Il modello proposto è quello di una piramide della prevenzione, un grafico che descrive le basi e le azioni da mettere in campo per contrastare con efficacia la diffusione del Betacoronavirus. Nel modello a piramide le operazioni di prevenzione vengono impilate e poiché la base é più grande della punta, quelli che occupano la parte inferiore sono i punti cardini: conoscenza del rischio e comunicazione scientifica proattiva. La grande assente di questa pandemia sia stata la comunicazione scientifica univoca, processo di comunicazione che deve essere basato sull’onestà intellettuale e scientifica, nonché sul desiderio di far comprendere i propri punti di vista e sulla predisposizione ad ascoltare e rielaborare i punti di vista dell’interlocutore. I ricercatori e i medici devono affiancare la collettività e le amministrazioni per supervisionare e consigliare.
Le sanificazioni?
Le sanificazioni non servono se non vi è una periodicità di interventi: devono essere basate su un piano operativo personalizzato per ogni singola realtà: un ufficio comunale non è paragonabile ad un’aula scolastica o ad una palestra o piscina ecc.”

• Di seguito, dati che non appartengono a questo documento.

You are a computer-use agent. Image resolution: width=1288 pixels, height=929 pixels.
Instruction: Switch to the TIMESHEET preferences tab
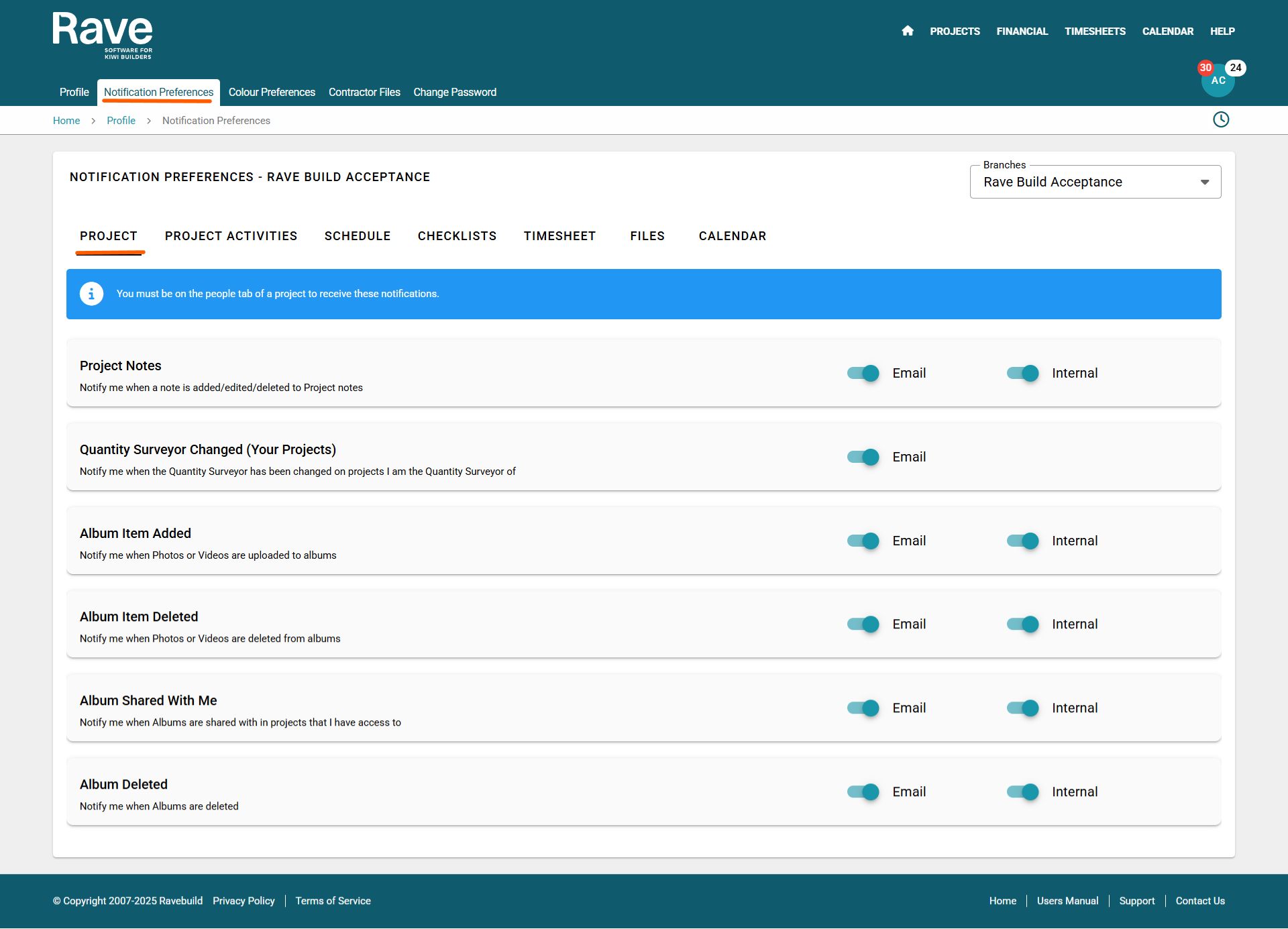[x=559, y=236]
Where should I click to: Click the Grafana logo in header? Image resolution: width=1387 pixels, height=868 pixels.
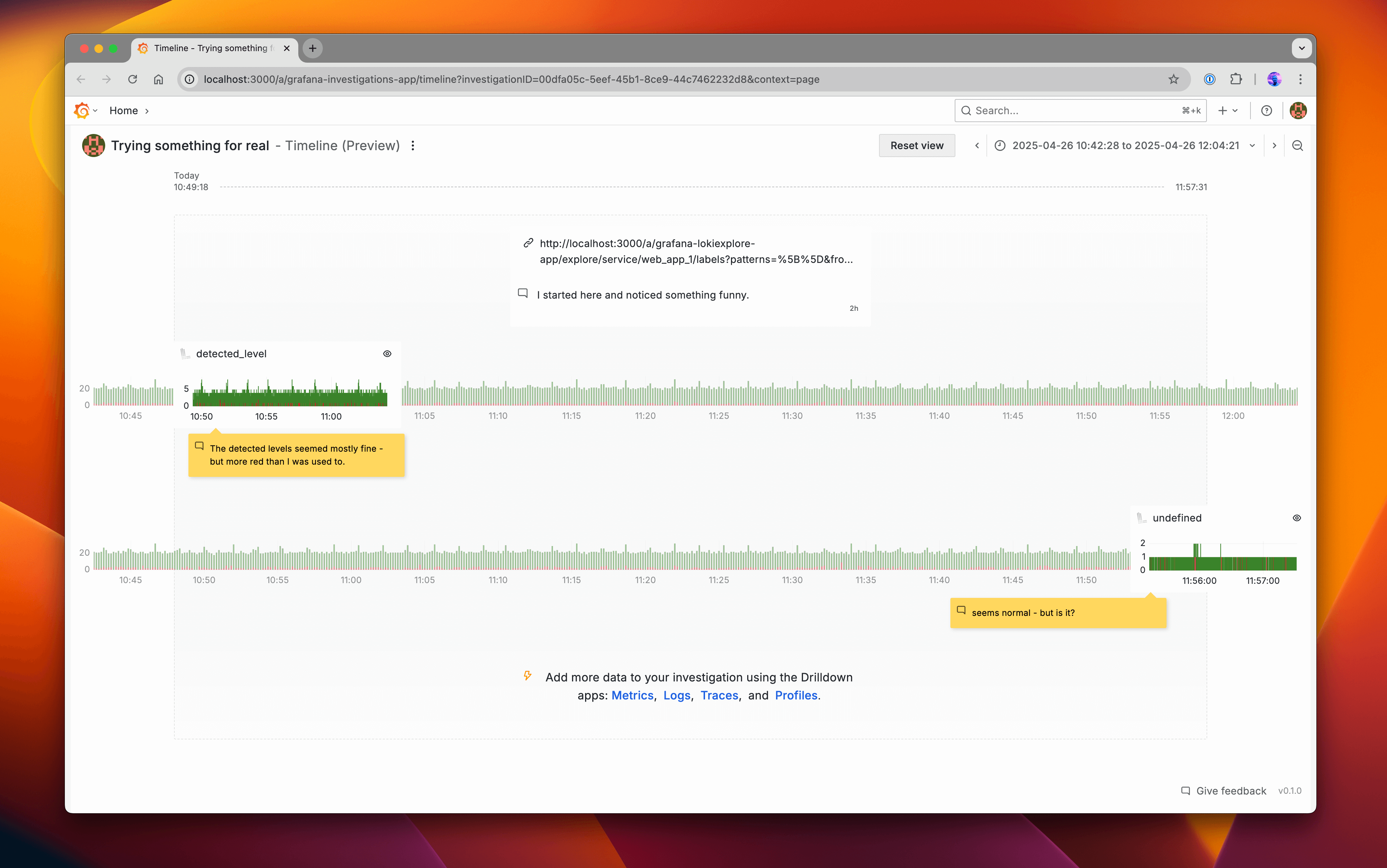click(82, 111)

Tamponi rapidi e tamponi salivari
Sono molto utili se utilizzati con tecnica e programmati su basi epidemiologiche precise. Pensando alle scuole, sarebbe molto utile il tampone salivare rapido per scovare eventuali focolai.”
Vaccini
Sono la prima forma di prevenzione, lo stop ai vaccini costerebbe caro alle vite umane e all’economia. Ma sottolineo che dopo il vaccino dobbiamo rispettare ugualmente le misure di prevenzione (mascherina e distanza) altrimenti potremmo veicolare il virus!